DATA RECORDS
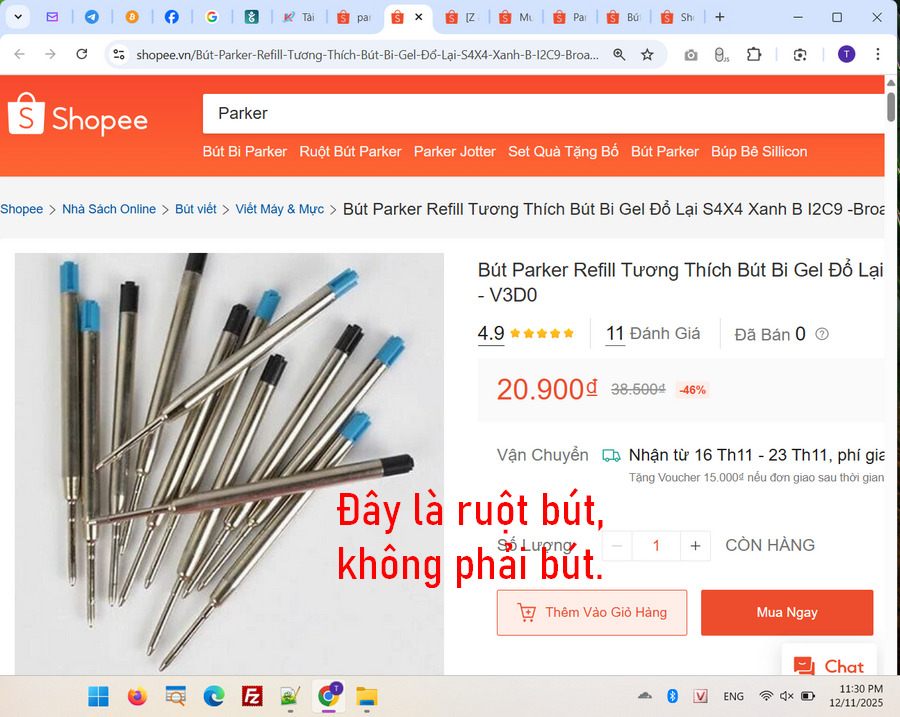Click the Chrome profile avatar
This screenshot has height=717, width=900.
845,55
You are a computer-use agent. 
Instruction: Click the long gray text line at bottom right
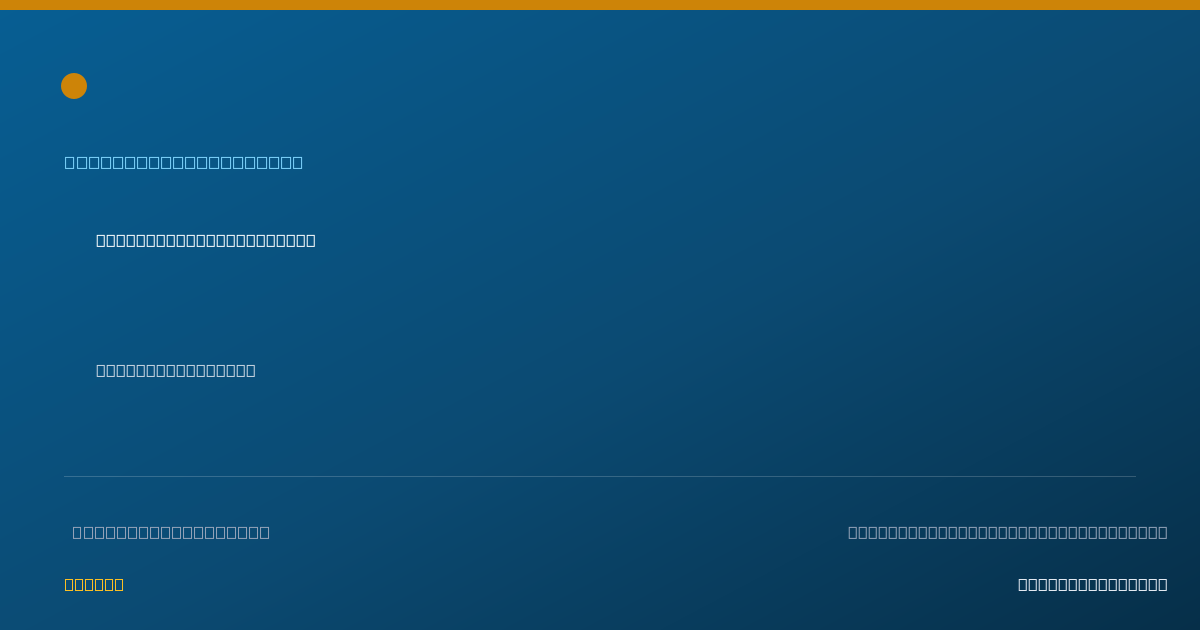pyautogui.click(x=1008, y=532)
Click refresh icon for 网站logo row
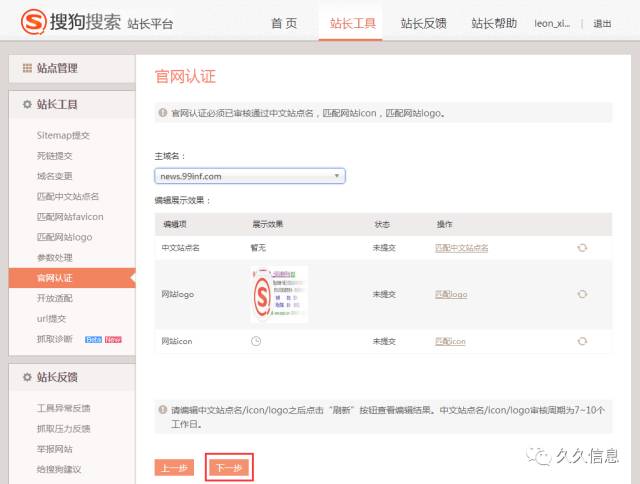 point(582,294)
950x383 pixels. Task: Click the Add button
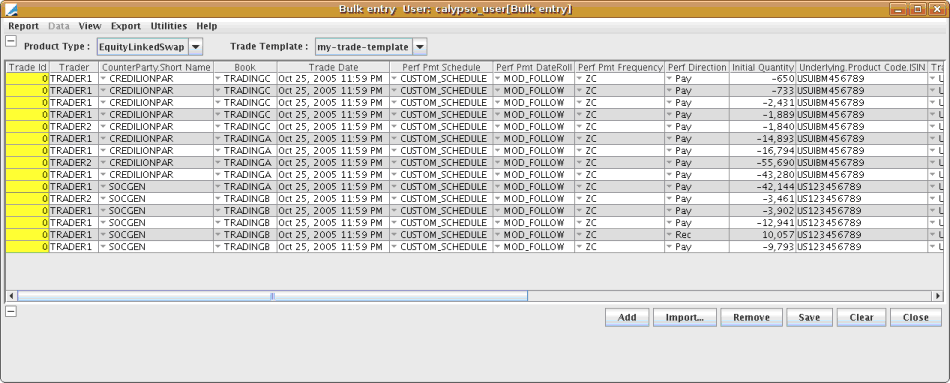tap(627, 318)
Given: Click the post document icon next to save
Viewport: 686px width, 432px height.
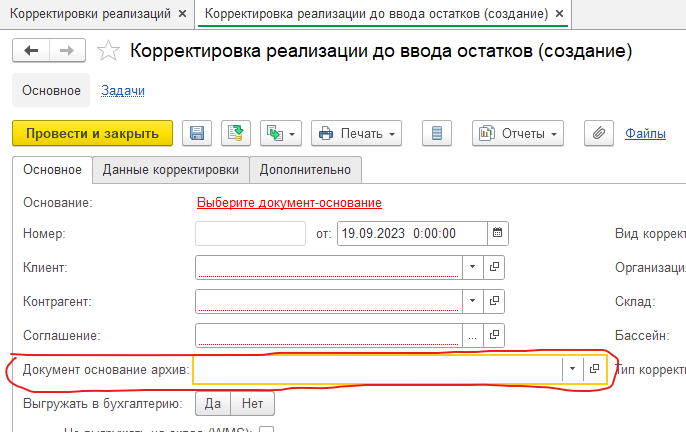Looking at the screenshot, I should 235,133.
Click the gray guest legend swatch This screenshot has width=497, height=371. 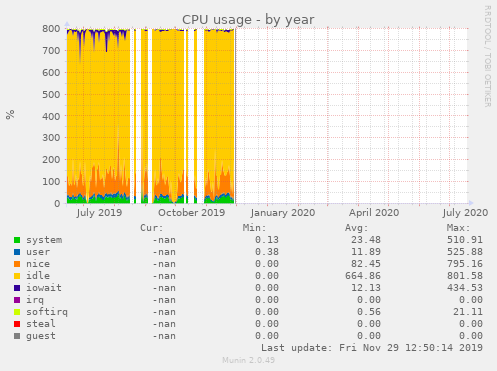tap(17, 336)
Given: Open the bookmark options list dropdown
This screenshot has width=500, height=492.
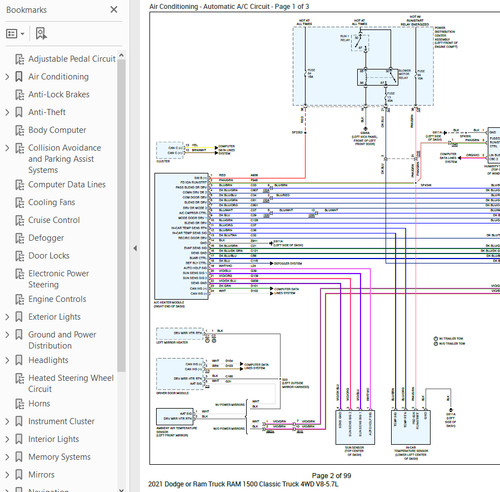Looking at the screenshot, I should 15,34.
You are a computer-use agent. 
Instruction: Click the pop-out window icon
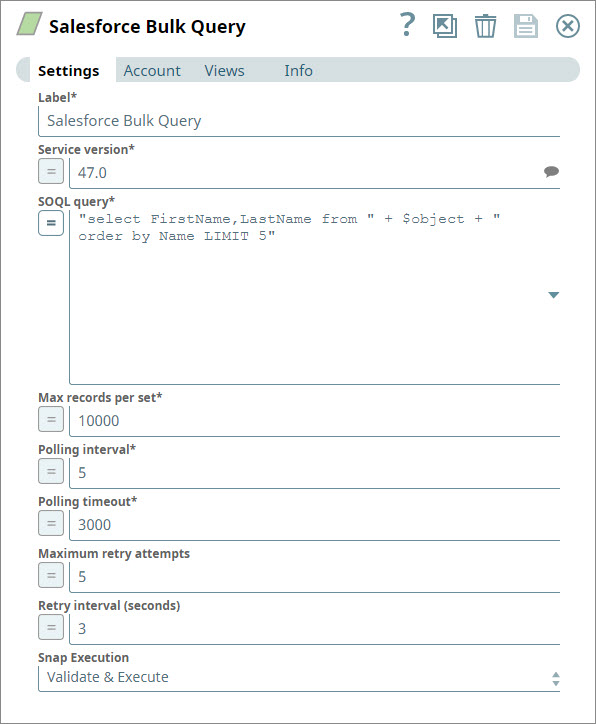coord(445,26)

ACTIVITY
Check each line of the data for "Given". Copy the lines where it turns up.

SOLUTION
Given: Click the post document icon next to save
Given: Open the bookmark options list dropdown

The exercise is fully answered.